In March 2010, our team was selected for the CMMi appraisal and we had to get ready for the external audits. I worked with my project manager to put in array all the processes and ensure 100% compliance with the guidelines for project development and management. Consequently, I could not contribute technically on the work assigned to me and I delegated a part of it to my team members, who were already occupied with their respective tasks. This created a slight imbalance in the team. Two of my team members have expressed their dissatisfaction to my project manager on the work I passed on to them. They felt that I wasn't ensuring my tasks to completion and rather delegating all my work without addressing their concerns. I was shocked by this for my team was aware of the additional work I was doing after hours to complete all the tasks. For the first time in my career, my integrity was put under scanner. I decided to remain silent and failed to openly communicate with the team for a few days after this has occurred. However, couple of weeks later, I was appreciated by the senior manager for my hard work during the CMMi appraisal and for leading the team towards success. My team members congratulated me for the same and we moved on leaving behind all the issues that took place.

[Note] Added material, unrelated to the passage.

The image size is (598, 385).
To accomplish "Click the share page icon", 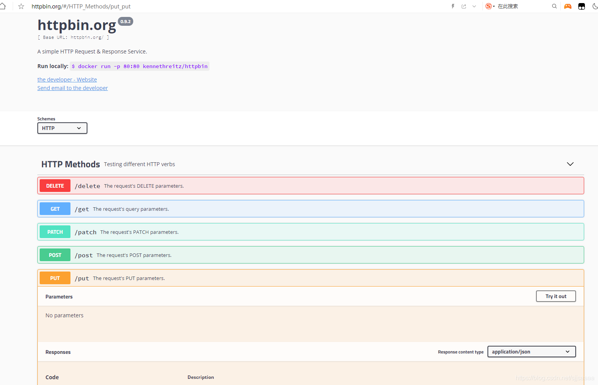I will tap(464, 6).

Though this appreciation restored my integrity in the team, I later apprehended that I should have attributed the success to the whole team rather than taking all the honors myself. I remembered my mentor's words "Your success is your team's success and your team's failure is your failure" and thought that my approach in dealing with the success and failure of the team must change. l also opined that an open discussion with my team members when they raised a concern would have "broken the ice", as it affected the healthy environment and created a vacuum in my team for a few days. The next time when I face this situation, I will be more proactive, involve the team in decision-making and will address and resolve the concerns in the team.

Lesson learnt: "Real success of the team lies in maintaining its integrity both during success and failure".
kitjck 1 / 1  
Dec 29, 2010   #2
Hi Raghava ~

I have read your essay a few times. I think it shows a keen self awareness which will be appreciated wherever you are applying, and your organization and word choice are very strong. I am not sure, however, that the way you have framed your story serves your purpose. What you really want to communicate is that you maintained your integrity despite undue pressure. Instead, the essay is overshadowed by your failure to address the issues with your team straight away and your failure to credit them in the end. This does not show you in a good light. I am not saying you should change the story, but you need to use your language to draw less attention to those mistakes and focus on your propensity for hard work under duress, maintaining your integrity, and your ultimate success.

I also feel that your essay contains unnecessary background details and some convention mistakes. The first paragraph, for example could be shortened:

"After completing my onsite assignment at Angola in January 2010, I returned to India and led a team of 6 for a development project (Perhaps name the aim of the project) I was assigned the technical development tasks of the project along with the project management and quality assurance. It was taxing to perform all of these tasks together given that the timelines to complete the project were very stringent, and I was occupied all day, everyday, with no time to relieve my stress."

Finally numbers under 100 should be written out and full names should be written out the first time you use them (abbreviated names in parentheses). eg: Capability Maturity Model Integration (CMMI). If you use it again you just say CMMi.

Now, could you please review my essay? Thanks
OP raghava85 2 / 5  
Dec 29, 2010   #3
Thanks for the detailed review. I made a note of the comments you gave on the integrity vs mistake sentences.